Well, sounds like someone made a mistake somewhere in cc-ing the group addresses into a public medium, but a bigger mistake may have been made earlier in the process. If I really wanted e-mail groups to be private, I'd construct them on top of a private, not-publically-reachable DNS/domain, say "[email protected]" instead of "[email protected]". yes, more planning, hardware and stuff, and some limitations, but probably less aggravating over the long haul.
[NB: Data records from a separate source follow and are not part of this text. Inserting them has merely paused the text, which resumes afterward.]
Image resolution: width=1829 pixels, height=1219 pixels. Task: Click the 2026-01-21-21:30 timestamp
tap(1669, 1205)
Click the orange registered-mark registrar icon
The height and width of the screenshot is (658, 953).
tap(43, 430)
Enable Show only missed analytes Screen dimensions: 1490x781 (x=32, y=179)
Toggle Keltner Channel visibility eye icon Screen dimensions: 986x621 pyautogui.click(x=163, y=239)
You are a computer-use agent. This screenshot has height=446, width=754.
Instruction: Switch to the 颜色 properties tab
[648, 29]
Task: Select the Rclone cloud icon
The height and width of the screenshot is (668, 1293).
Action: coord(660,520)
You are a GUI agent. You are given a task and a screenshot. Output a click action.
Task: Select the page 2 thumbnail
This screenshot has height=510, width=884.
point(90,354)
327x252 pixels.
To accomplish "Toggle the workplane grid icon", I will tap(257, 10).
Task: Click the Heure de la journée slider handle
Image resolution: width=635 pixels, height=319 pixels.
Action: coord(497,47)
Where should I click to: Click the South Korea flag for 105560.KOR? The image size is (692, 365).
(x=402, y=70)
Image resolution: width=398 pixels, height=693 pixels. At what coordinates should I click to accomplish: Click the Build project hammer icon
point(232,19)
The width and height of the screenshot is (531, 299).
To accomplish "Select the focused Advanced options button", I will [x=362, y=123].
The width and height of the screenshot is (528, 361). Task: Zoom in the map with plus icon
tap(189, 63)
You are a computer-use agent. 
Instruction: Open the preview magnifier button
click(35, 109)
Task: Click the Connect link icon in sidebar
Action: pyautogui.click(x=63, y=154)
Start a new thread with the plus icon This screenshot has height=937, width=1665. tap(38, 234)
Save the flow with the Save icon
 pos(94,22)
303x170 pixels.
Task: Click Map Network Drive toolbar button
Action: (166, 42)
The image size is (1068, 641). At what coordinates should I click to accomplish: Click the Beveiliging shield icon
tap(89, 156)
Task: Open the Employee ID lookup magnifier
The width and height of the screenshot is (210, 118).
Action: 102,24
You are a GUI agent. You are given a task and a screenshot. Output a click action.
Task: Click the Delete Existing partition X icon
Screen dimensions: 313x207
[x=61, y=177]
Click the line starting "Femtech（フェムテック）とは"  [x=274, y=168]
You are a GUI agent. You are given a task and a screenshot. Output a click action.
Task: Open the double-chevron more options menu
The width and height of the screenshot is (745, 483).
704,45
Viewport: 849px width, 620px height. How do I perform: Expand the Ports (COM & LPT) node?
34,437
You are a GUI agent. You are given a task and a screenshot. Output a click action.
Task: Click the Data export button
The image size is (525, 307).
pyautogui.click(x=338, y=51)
I think your stance depends on your company.
In my place of work, I would be shot for just doing somehing like that without first proving it in the lab and demonstrating the capabilities and advantages to my management so they can sell it to the user groups.
Ads have to be seen as something bad before you can just block them.
Same goes for unwanted emails, spam, UCE etc. You can't just start blocking it without proving it is bad first.
Maybe that is just large company mentality.
Just my 2c

And sites like Safeweb are cool for keeping prying eyes off your web-browsing habits. Being the Network Nazi ay my company DOES have some advantages.

Tony,
How much bandwidth was being taken up by spam and ads? I'm just curious if it has been quantified. What was the perceived need?

No attempt at quantification has been made, as it would require a lot of intermediate software. This is something much less formal, I only run the network for a fairly small department (20-30 users).

Tony, do i *dare* put in my .02 here? I think a short description of the types of activities and productivity scale of most of the employees at your place of business needs addressing.

If there was ANY idea of the amount of time wasted with games, non-work surfing, emailing family and friends, etc, non of this BS privacy argument would come up. Please don't flame me, I used to work at the company Tony works for (same office).

Of course, being that I used to work there, I won't touch this argument directly. I'd be shooting fish in a barrel. Wait, make that koi in a bucket.

For what it's worth, the department manager agrees with me and wants to try it out for a while and see how it goes, with people sending me the URLs of trouble spots (so far, it's only been servers that store their button graphics at akamai).

Still, I've only gotten 3 specific URL requests so far, which, if I'm to believe the third-hand reports, is fewer than the number of complaints.

I had interesting things happening when I put the ad server for CNN into my hosts list. There was javascript that actually referenced objects created *from* the blocked (redirected) sites so the page would simply stop running scripts and give me a bunch of "object does not exist" errors (I run with debugging ON).

This made the pages at CNN completely unbearable for me.